_Aim of the task_. Every line that contains "agent" must be located and copied from the data.

··········

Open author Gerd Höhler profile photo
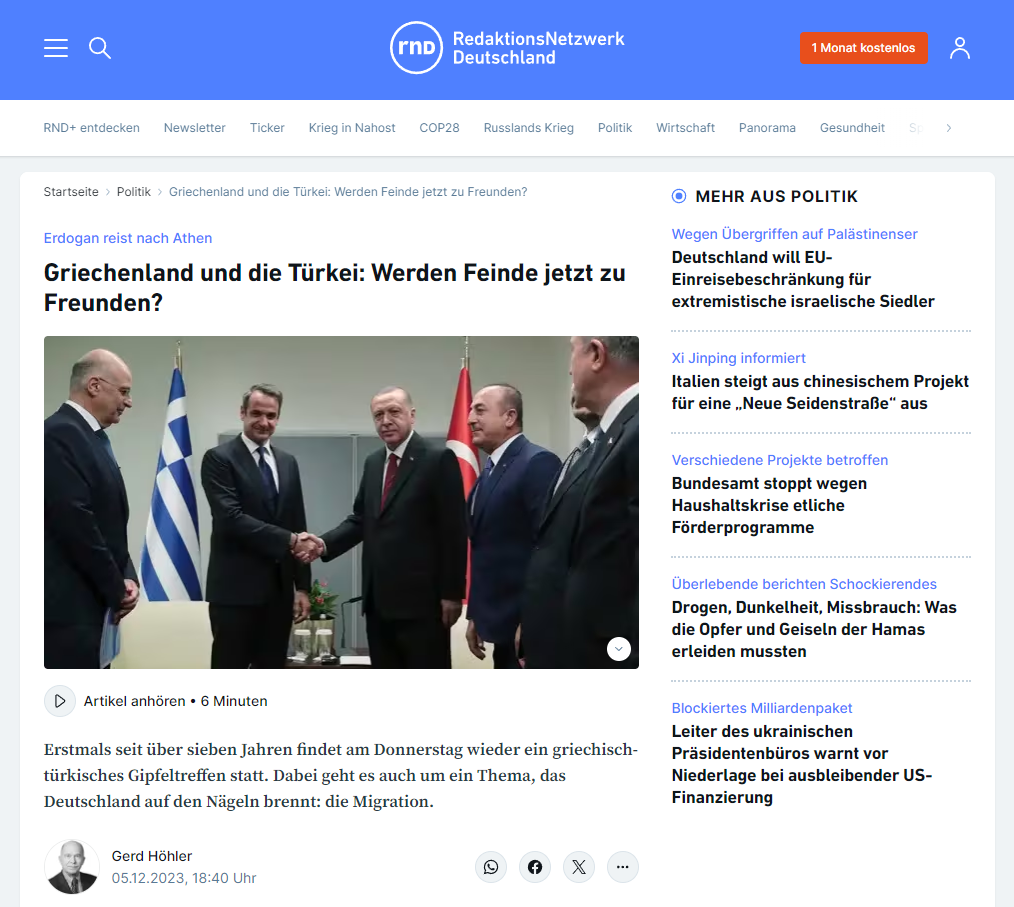The height and width of the screenshot is (907, 1014). click(x=72, y=867)
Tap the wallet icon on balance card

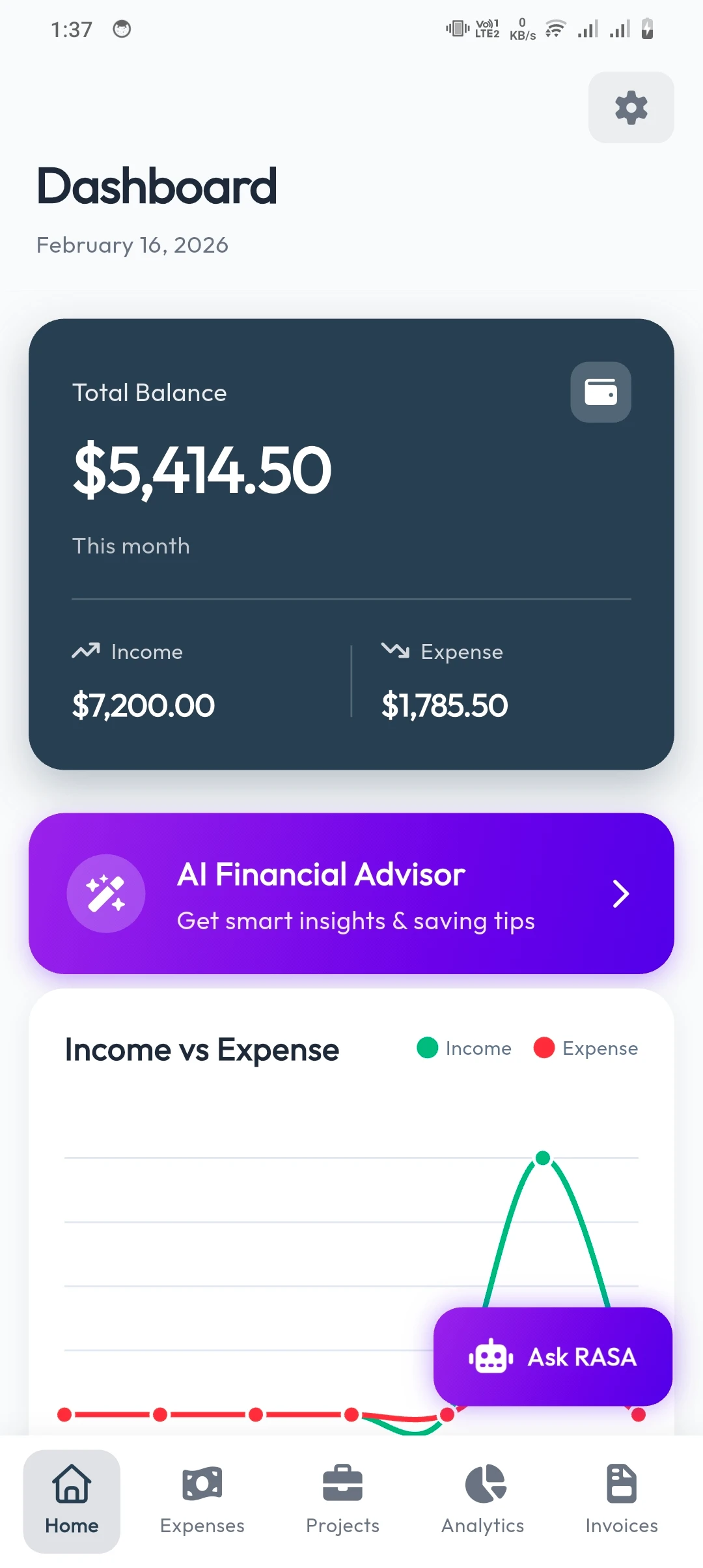pyautogui.click(x=600, y=392)
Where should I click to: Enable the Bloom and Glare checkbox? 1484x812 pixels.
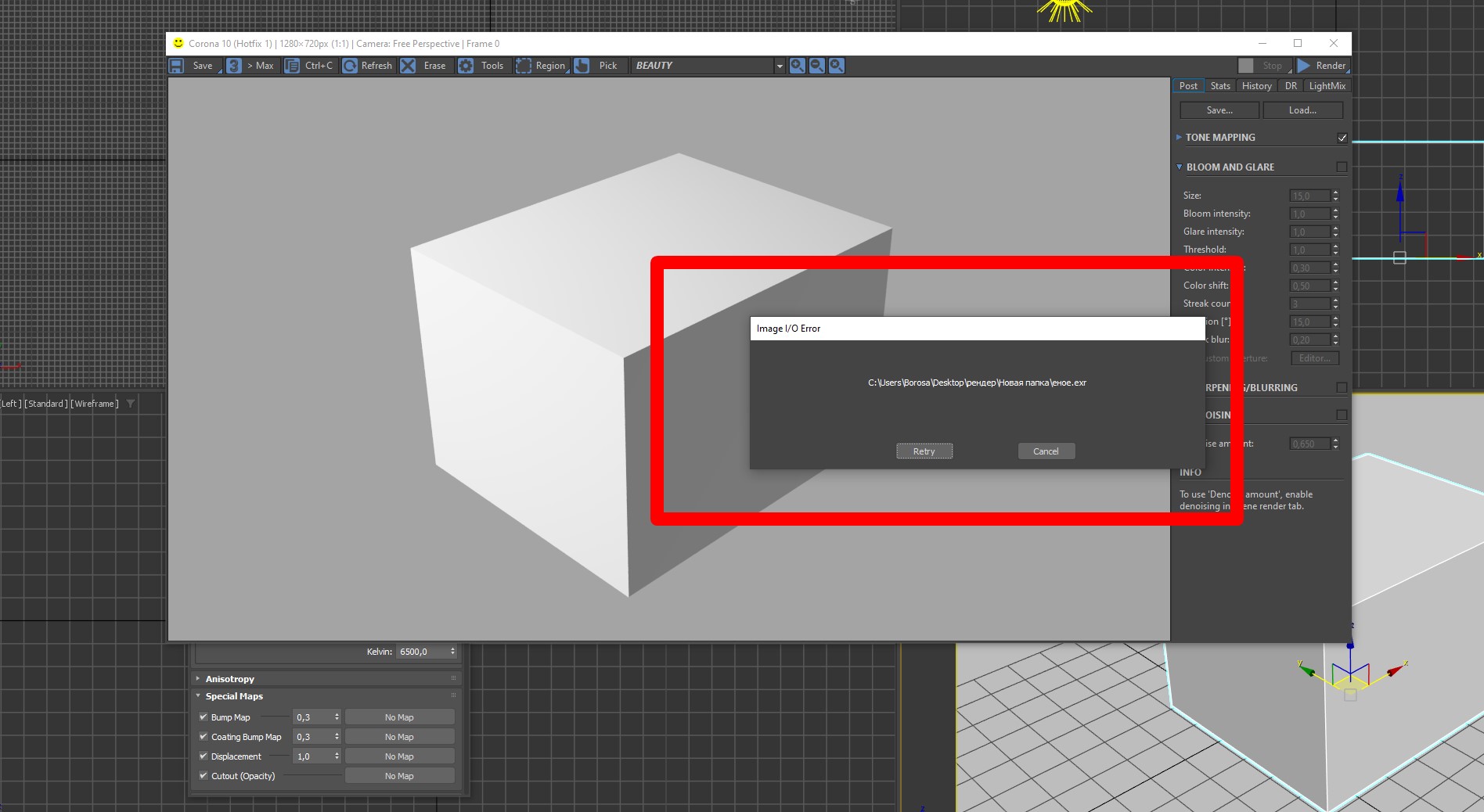[x=1342, y=167]
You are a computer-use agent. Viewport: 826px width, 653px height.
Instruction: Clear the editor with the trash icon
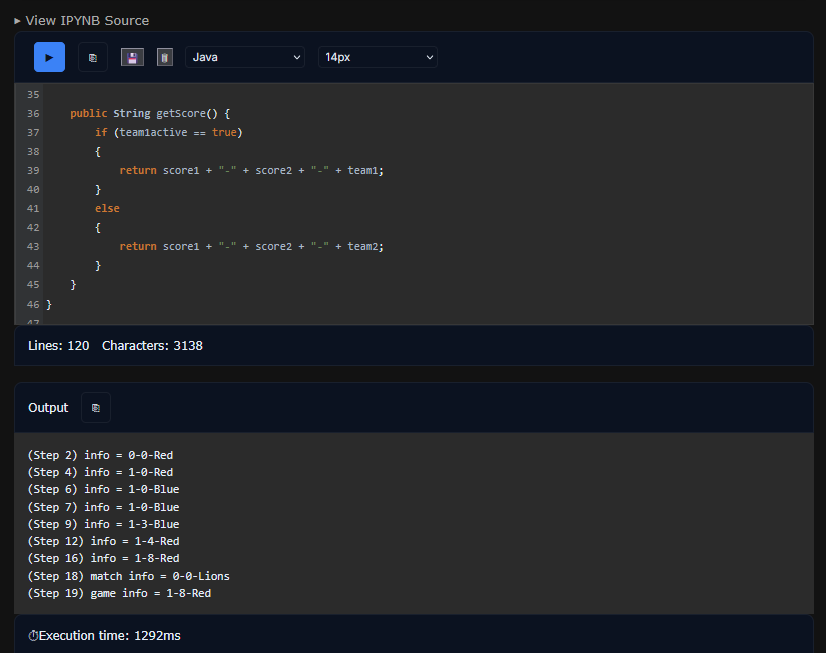pyautogui.click(x=165, y=57)
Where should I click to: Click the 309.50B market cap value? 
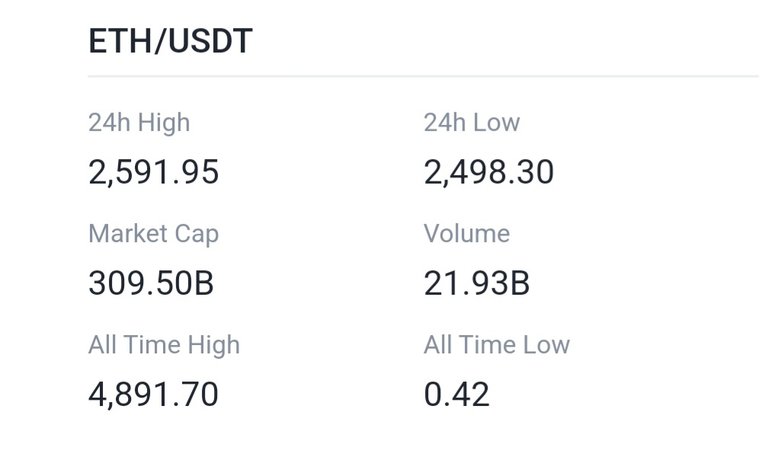tap(151, 283)
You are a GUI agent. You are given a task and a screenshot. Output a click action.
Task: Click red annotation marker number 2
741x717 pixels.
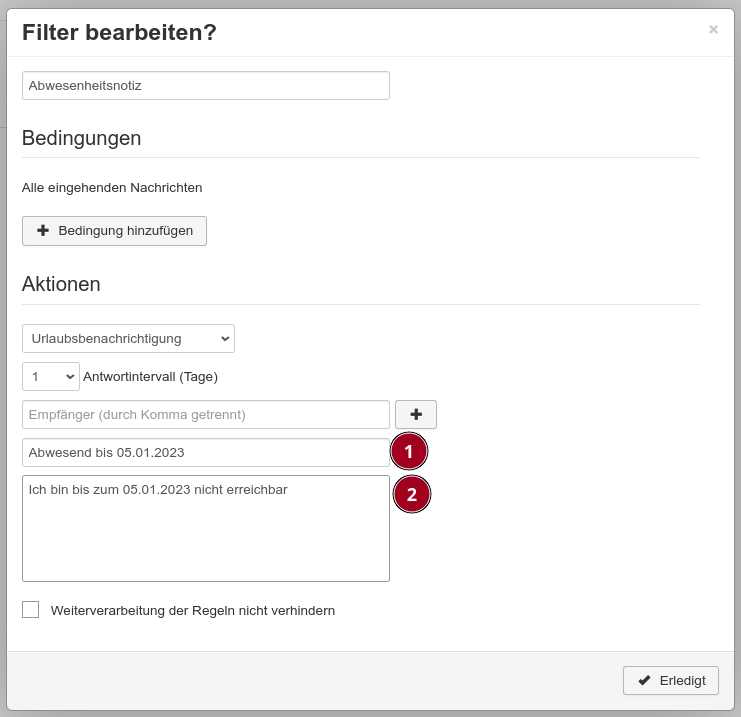point(412,494)
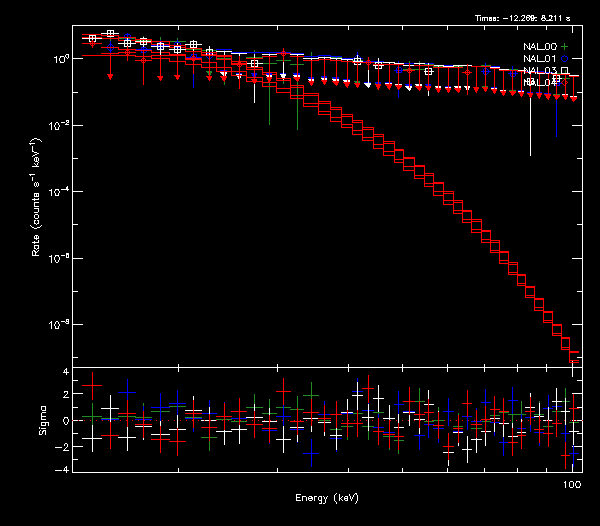Click the 10⁻² tick label on rate axis
This screenshot has height=526, width=600.
click(x=58, y=125)
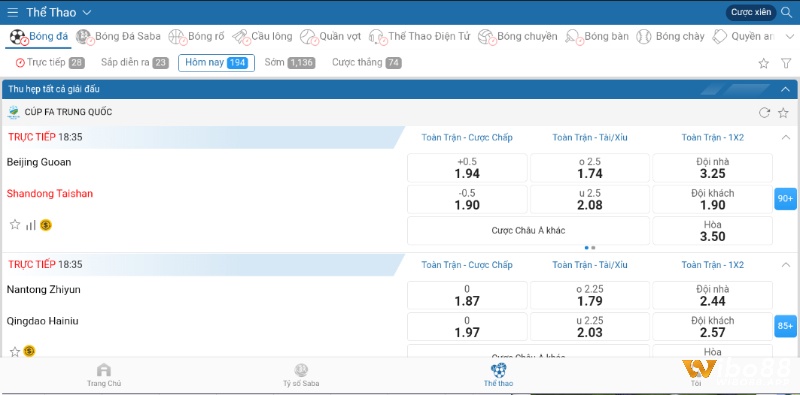Image resolution: width=800 pixels, height=395 pixels.
Task: Switch to the Trực tiếp tab
Action: 50,63
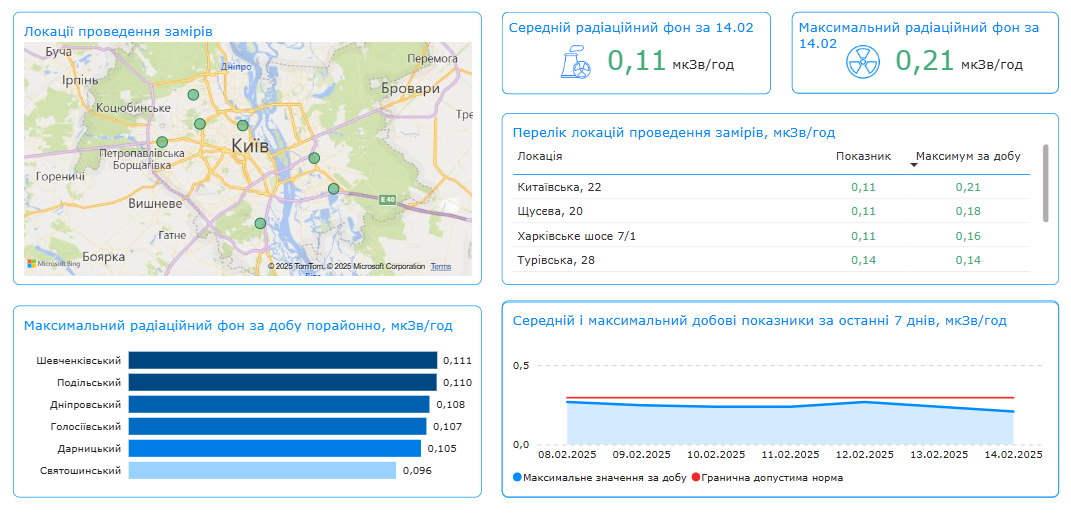Click the locations table vertical scrollbar

(1045, 184)
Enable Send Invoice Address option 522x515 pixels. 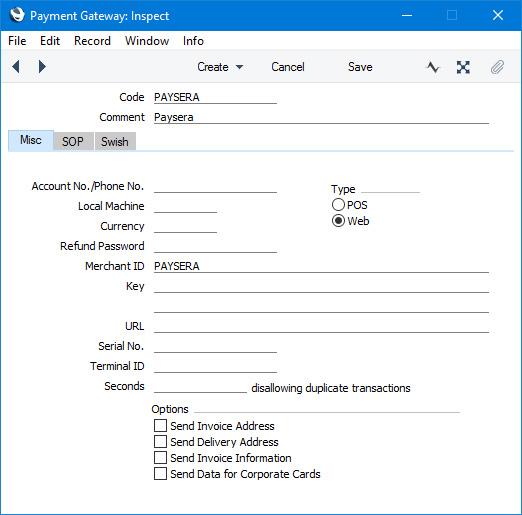click(x=160, y=426)
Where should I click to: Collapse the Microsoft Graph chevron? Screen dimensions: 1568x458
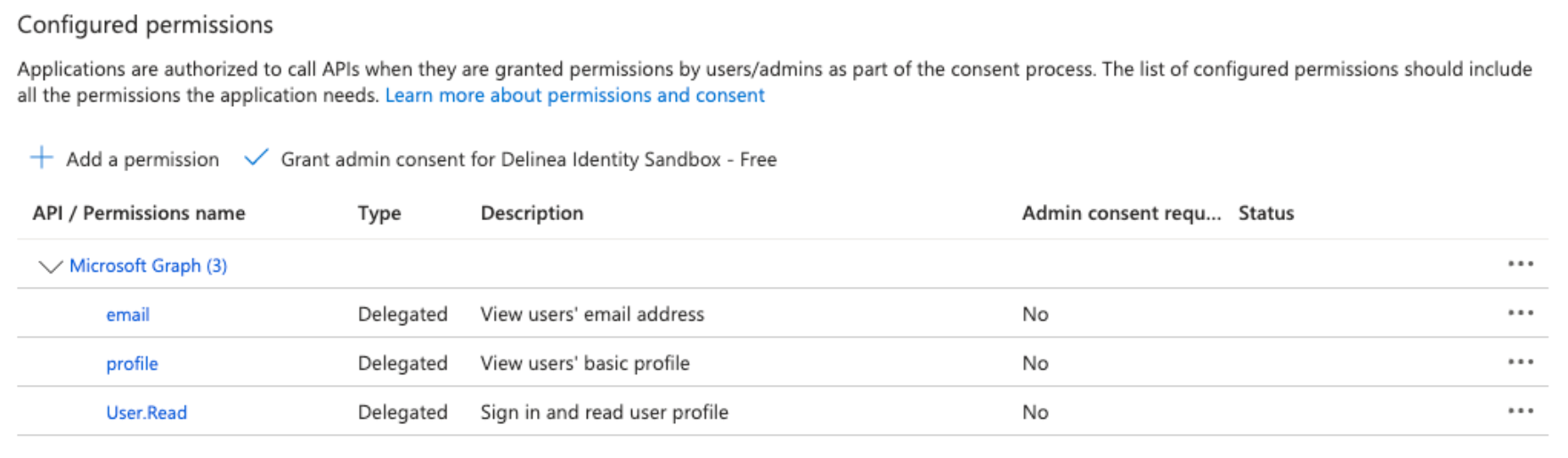[x=51, y=266]
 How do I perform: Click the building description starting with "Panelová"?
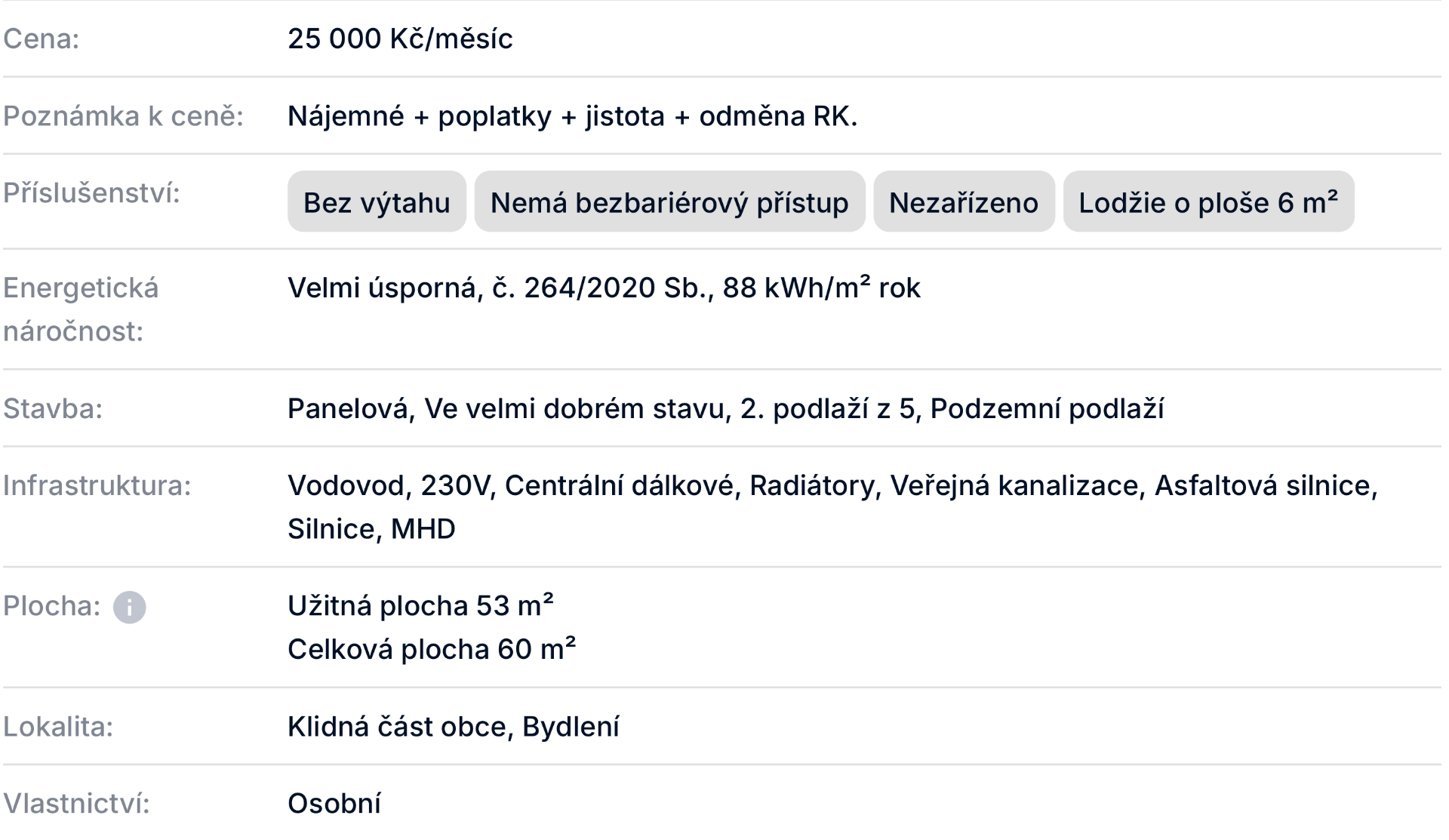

··········

_Answer area_.
You are a computer-use agent. Viewport: 826px width, 653px height.
You are a GUI agent. You are given a task and a screenshot. Output a click action.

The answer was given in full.